■ **Aim of the task**:
Transcribe only the lines from the one containing "Screen dimensions: 980x1210" through the final line of the entries below, exactly, and exclude the pictures.

■ **Material for this task**:
= Beginning of Section =

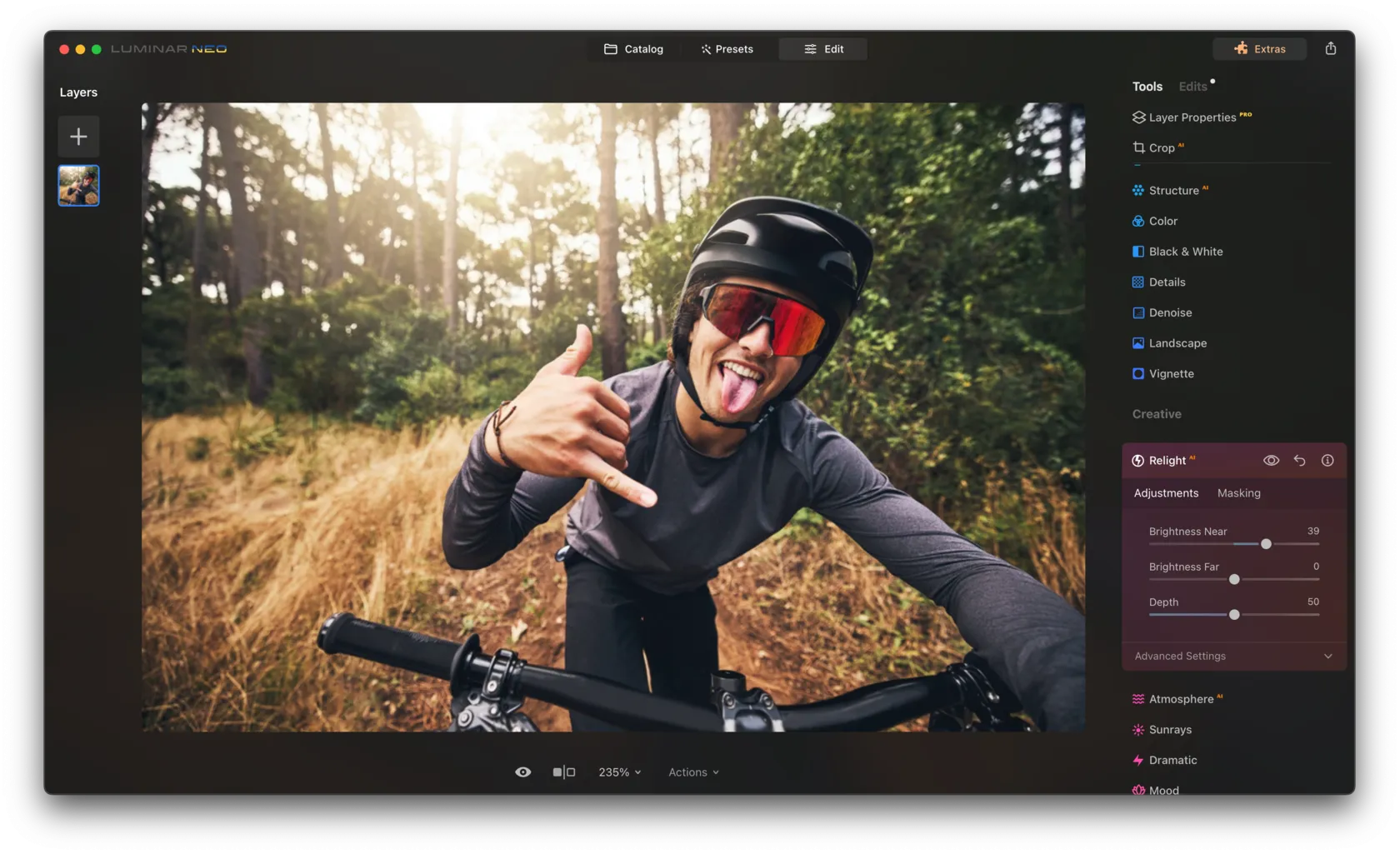The width and height of the screenshot is (1400, 854).
Task: Toggle original image preview eye
Action: click(x=522, y=772)
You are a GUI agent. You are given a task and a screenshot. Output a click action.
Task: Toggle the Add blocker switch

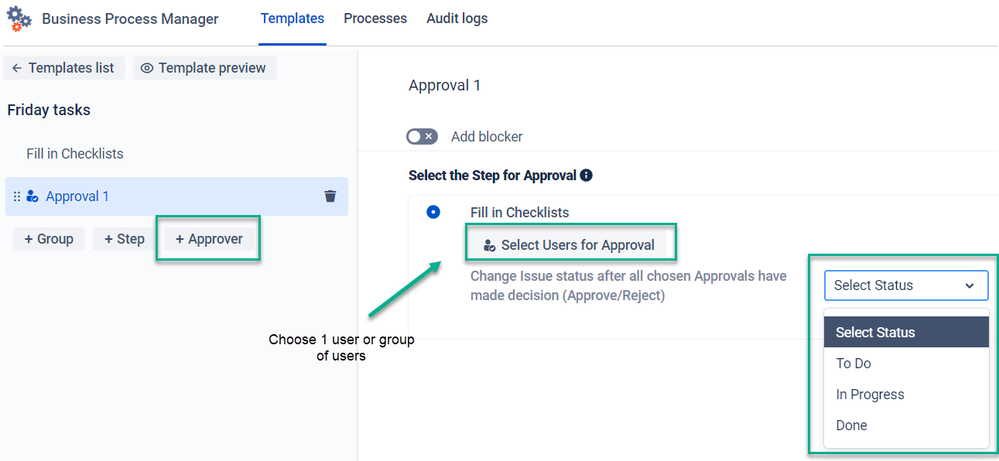[x=422, y=136]
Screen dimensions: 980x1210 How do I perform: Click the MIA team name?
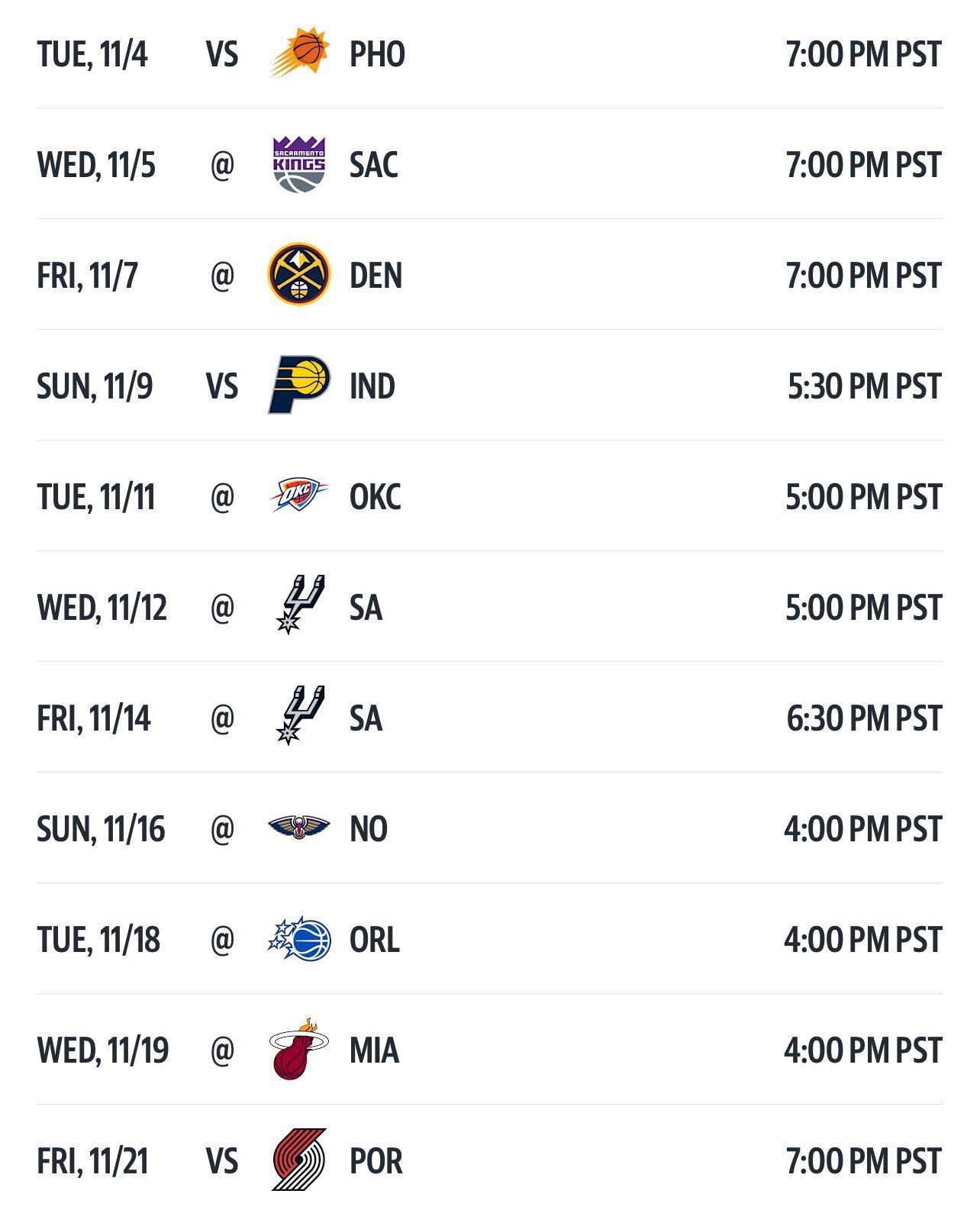pyautogui.click(x=374, y=1050)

= End of Section =

■ **Problem solution**:
Screen dimensions: 980x1210 How do I perform: Click the MIA team name?
pyautogui.click(x=374, y=1050)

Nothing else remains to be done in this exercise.